Réparer les vivants - Emmanuel Noblet (Théâtre du petit Saint-Martin - 26 Septembre 2017)
J'ai lu le livre de Maylis de Kerangal, je n'ai pas vu le film de Katell Quillévéré. Et voici l'adaptation théâtrale, qui a gagné le Molière du "Seul en scène" en 2017, et qui, après divers théâtres parisiens et tournées, atterrit dans ce petit théâtre, à l'organisation assez rudimentaire (belle pagaille dans le hall).
Le dispositif scénique est minimal : deux chaises, une planche pour figurer la table d'opération, et un écran vidéo (qui interdit la climatisation - du coup, la chaleur et l'atmosphère médicale du spectacle entraîneront un malaise vagal chez un spectateur ; interruption, ma voisine se révèle infirmière et se précipite, on trouve de l'eau, du sucre, puis des bras costaux pour emmener le monsieur dans une salle plus fraîche et tranquille, et on reprend).
La structure du roman est bien sur respectée, avec cette introduction haletante de la séance de surf nocturne, le drame de la mort et le désespoir des proches, la difficulté des questions sur le don d'organes, et enfin la course contre la montre, technique et logistique, pour la transplantation.
Emmanuel Noblet récite beaucoup du texte, décrivant les personnages tout en les jouant, les dialogues sont en fait assez rares. Comme la trame de fond est assez anxiogène, il intercale (comme le fait le roman) des passages plus distrayants (l'album "kind of blue" de 1959, la folle nuit de l'infirmière, la séduction de Juliette, les lunettes de soleil de Virgilio ...), avant de replonger dans le drame (les parents qui s'accrochent l'un à l'autre dans le bar, les montagnes russes de leur prise de décision quant au don). Des données plus techniques nous sont aussi fournies : évocation de définition de la mort par arrêt de l'activité cérébrale, ce qui permit le concept même de greffe de cœur ; les textes de lois sur l'accord présumé du don en cas de non-inscription au registre des refus, simplement affichés sur le mur, puisque le coordinateur refuse de les mentionner aux parents, belle manière de faire.

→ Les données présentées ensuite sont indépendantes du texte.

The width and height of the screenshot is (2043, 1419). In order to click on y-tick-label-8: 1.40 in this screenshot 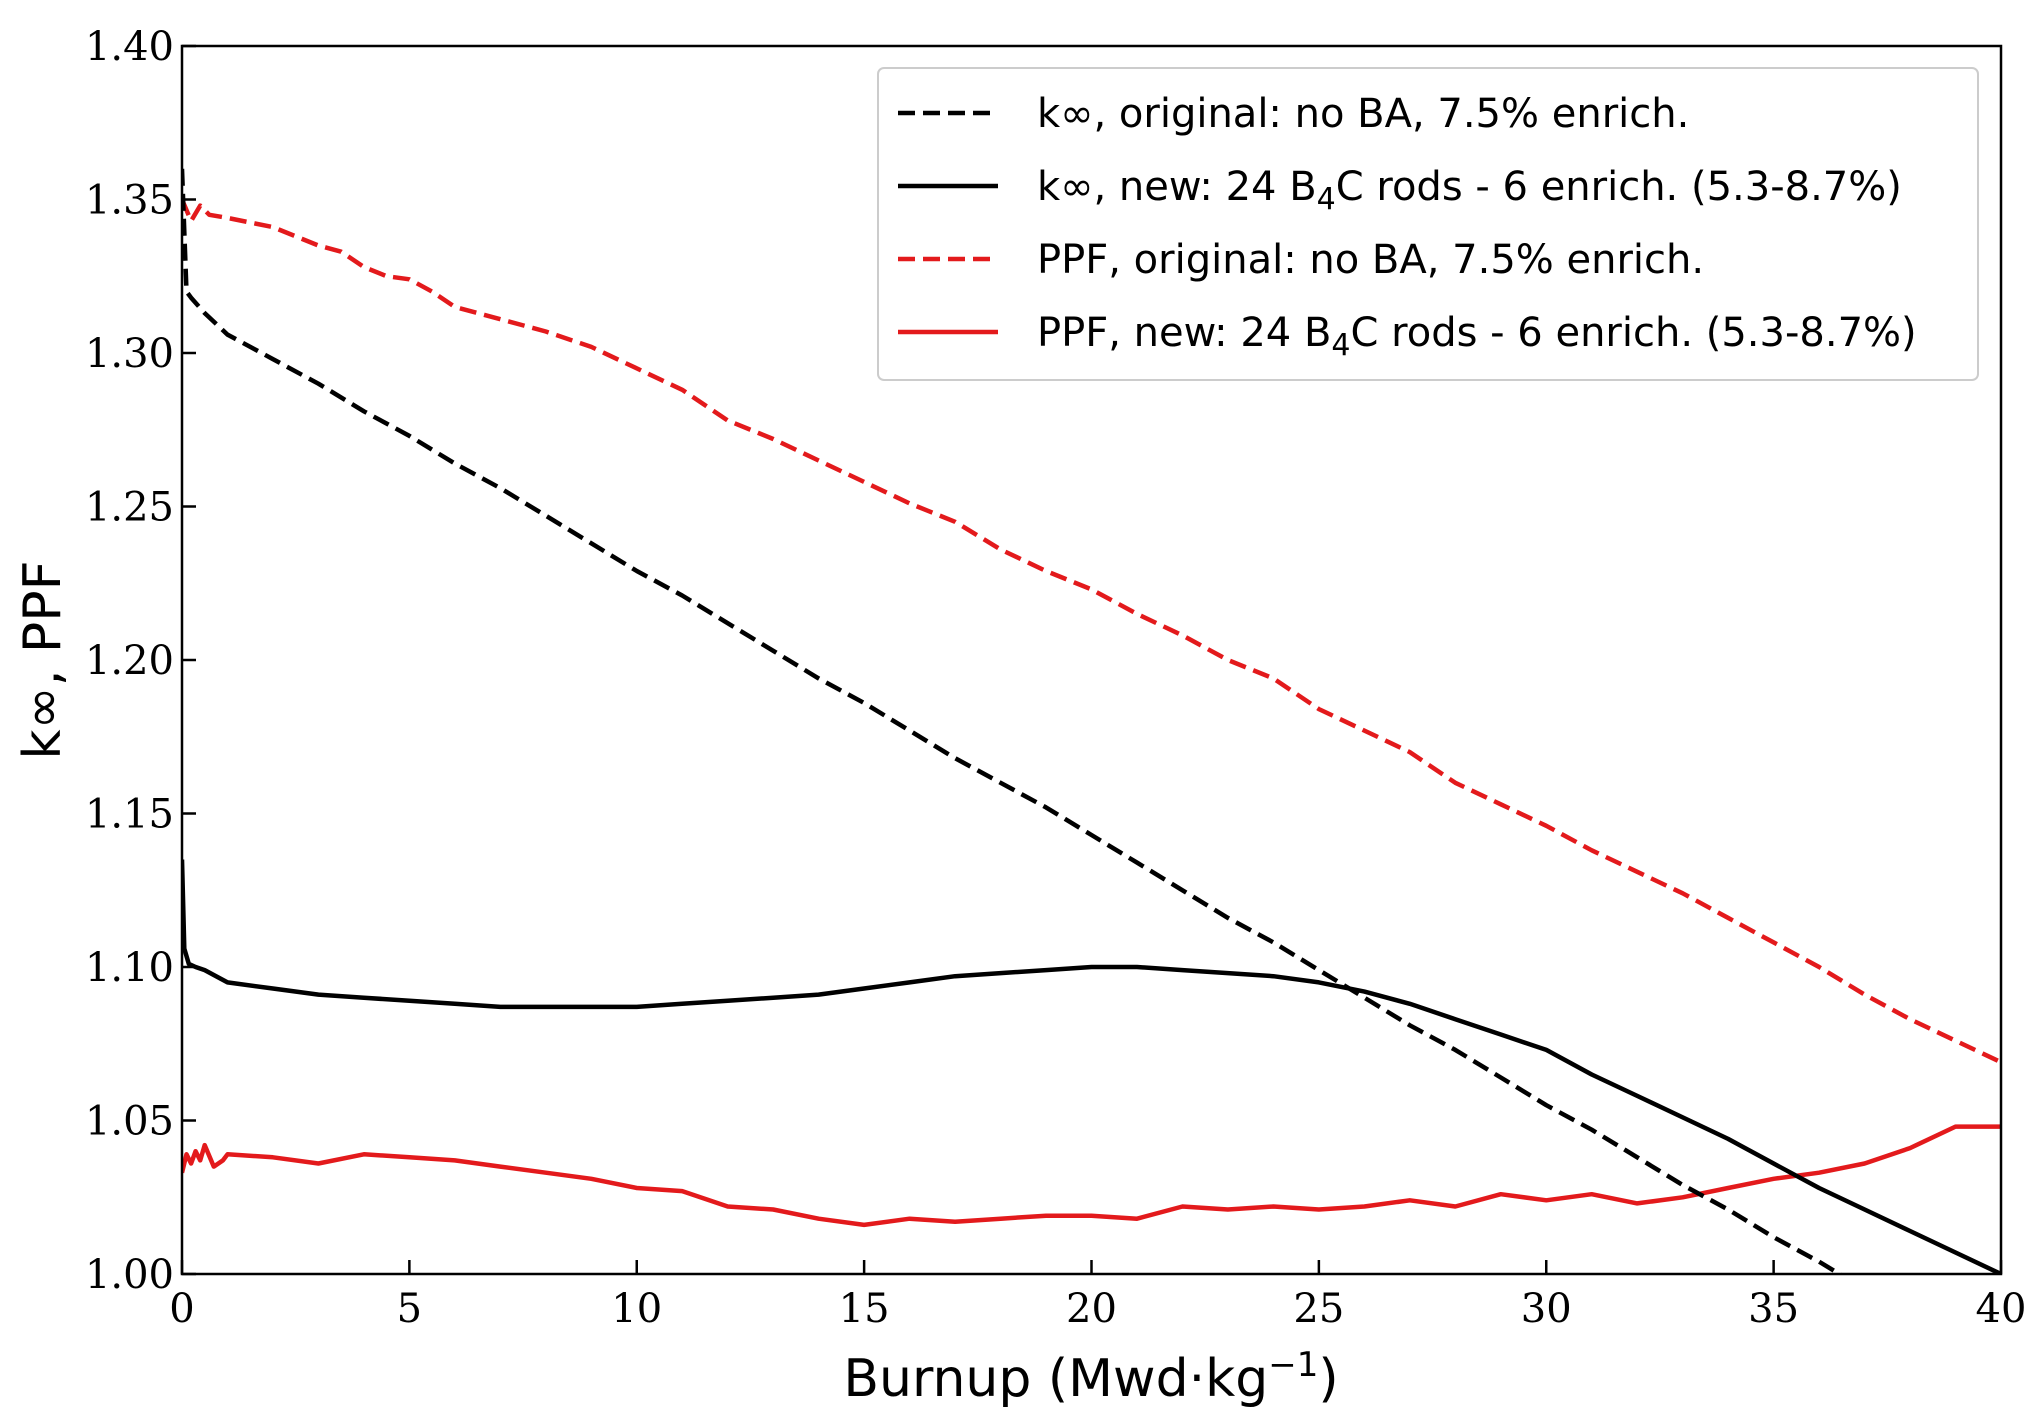, I will do `click(130, 47)`.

Certains personnages du roman sont un peu sacrifiés (il me semble qu'on parlait plus de Juliette, la petite amie ; la receveuse est assez peu évoquée), mais c'est la loi de ce type d'exercice.
Le tout est tour à tour bouleversant et passionnant, ébranle la tête et le cœur, et permet de toucher du doigt ce miracle qu'est une greffe, miracle humain d'abord quand une famille en état de choc doit prendre de telles décisions, puis miracle technique pour l'extraction, le transport, l'insertion.